Потом я запел другой кантик: "Рассуждал я предовольно, кто в свете всех счастливей?" Он им понравился по музыке, но не по словам: "Цур ей, душко! Это мужеская, не играй при женщинах. Я, да, я думаю, и весь женский пол не только сами, чтобы рассуждать, да и тех не любят, кои рассуждают. Не знаешь ли другой какой?"
Я заиграл: "Где, где, ах, где укрыться? О, грозный день! лютейший час!" Слушали они, слушали и вдруг меня остановили. "Не играй и этой, сказали они, — это, видишь, сложено на страшный суд. Тут поминается и грозный день, и лютый час, и где укрыться!.. Ох, боже мой! Я и помыслить боюсь о страшном суде! Я, благодаря бога, христианка: так я эту ужасную мысль удаляю от себя. Нет ли другого кантика?"

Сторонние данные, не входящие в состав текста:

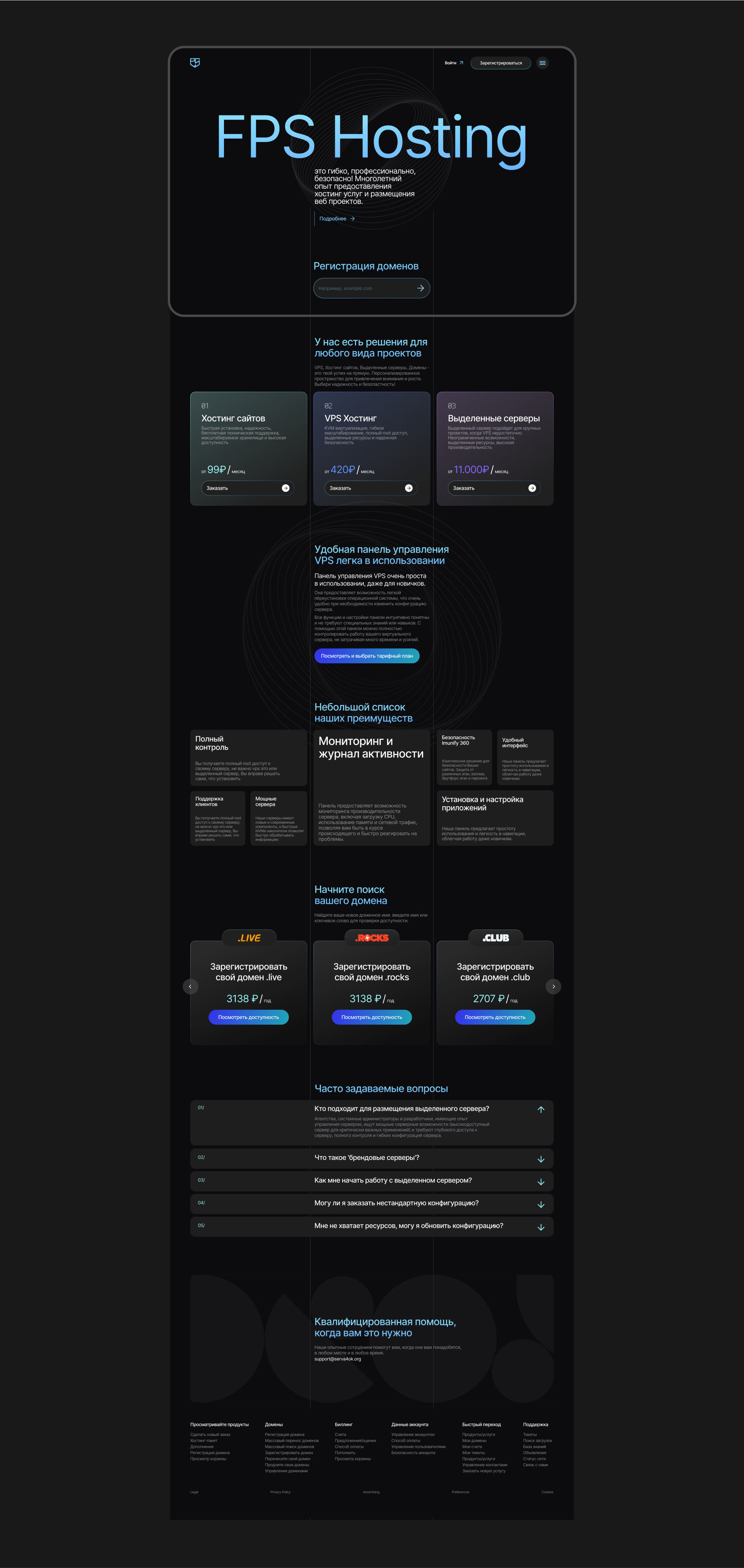This screenshot has height=1568, width=744.
Task: Expand FAQ about upgrading configuration resources
Action: [x=541, y=1227]
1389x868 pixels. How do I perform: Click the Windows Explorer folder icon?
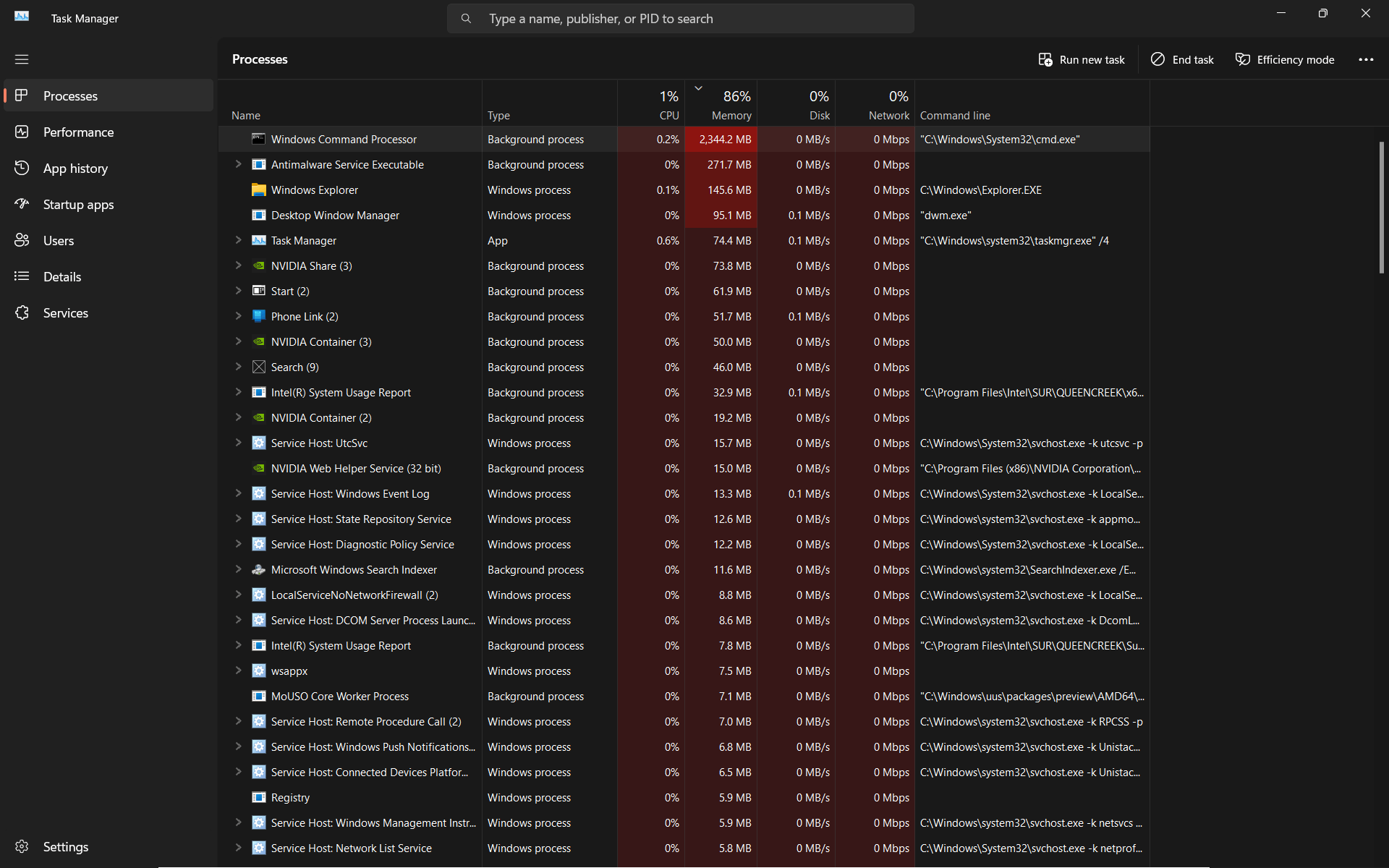pos(258,190)
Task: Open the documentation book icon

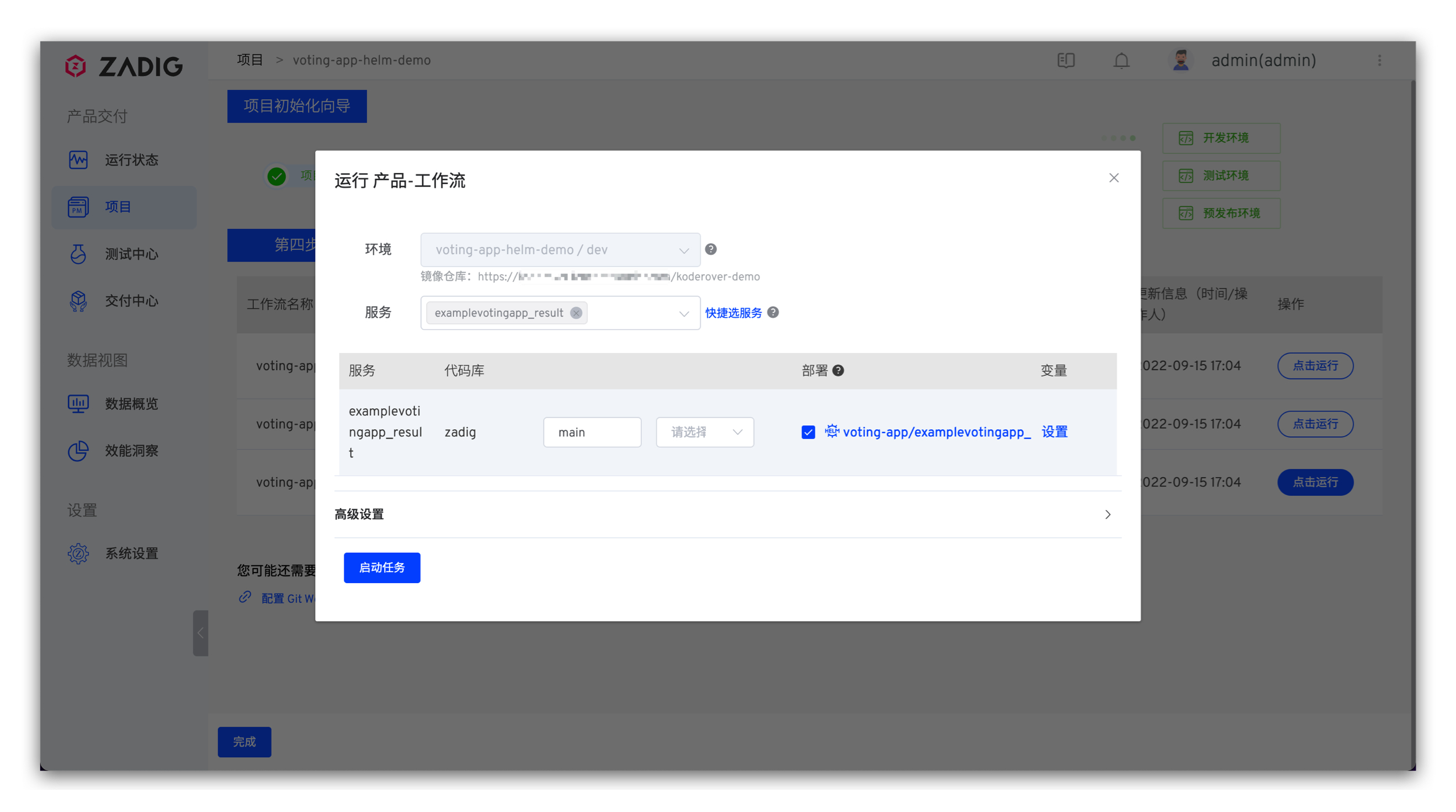Action: coord(1065,60)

Я умел живо разыгрывать «Камарицкую», под которую, как мне говорили, и мертвый бы не улежал, а поплясал бы; но не играл при маменьке из опасения, чтобы подчас не разобрала их музыка и чтобы они не пошли плясать, что весьма неприлично было бы в тогдашнем их меланхолическом восторге. Итак, я заиграл и запел: "Владычица души моей, познай колико страстен мой дух несчастен". Как вижу, встали от меня, начали ходить по комнате, что-то шептать с большим чувством и, ударяя себя в грудь, утирали слезы. Они, как были неграмотные, то и не разобрали, что это слова любовные, а понимали их в противном смысле. Особливо же, когда при кончике этого кантика я должен был, почти вскрикивая, петь: "неисцелима страсть моя!" то и они тут, крепче ударив себя в грудь, возглашали: "Ох, точно неисцелима страсть моя. Вот уже близ шестидесяти лет, а страсть пылает".
Пользы ради своей, я молчал и не растолковывал им прямого смысла песни. Зачем? Меня, за мою усладительную музыку, всегда окармливали всякими лакомствами, и всегда чуть только батенька прогневаются на маменьку, им порядочно достанется от них, они и шлют за мною и прикажут пропеть: "Уж я мучение злое терплю", а сами плачут-плачут, что и меры нет! Вечером же, на сон грядуще, прикажут петь: "Владычица души моей", а сами все шепчут и плачут.
Не только маменьке нравилася моя игра и пение, но и старшая из сестер, Софийка, уж года два назад, то есть, когда ей исполнилось четырнадцать лет, надевшая корсетец и юбочку, а до того бегавшая в одной лёлечке (рубашке), только кушачком подпоясанная, так и Софийка очень полюбила это упражнение и чистосердечно мне говорила: "Хорошо брат Павлусь звонит, очень хорошо, — я всегда заслушиваюсь его; но ты, Трушко, на гуслях лучше играешь". Из благодарности я принялся ее учить; но или я не мог научить, или она не могла перенять, она не взялась на гуслях, а только пела со мною и, вместе со мною услаждая горести маменькины, услаждалась и лакомствами. Ах, как мы громко и выразительно пели "Владычицу!" Да что? Теперь таких нот и подобного стихотворства не услышишь… Все миновалось!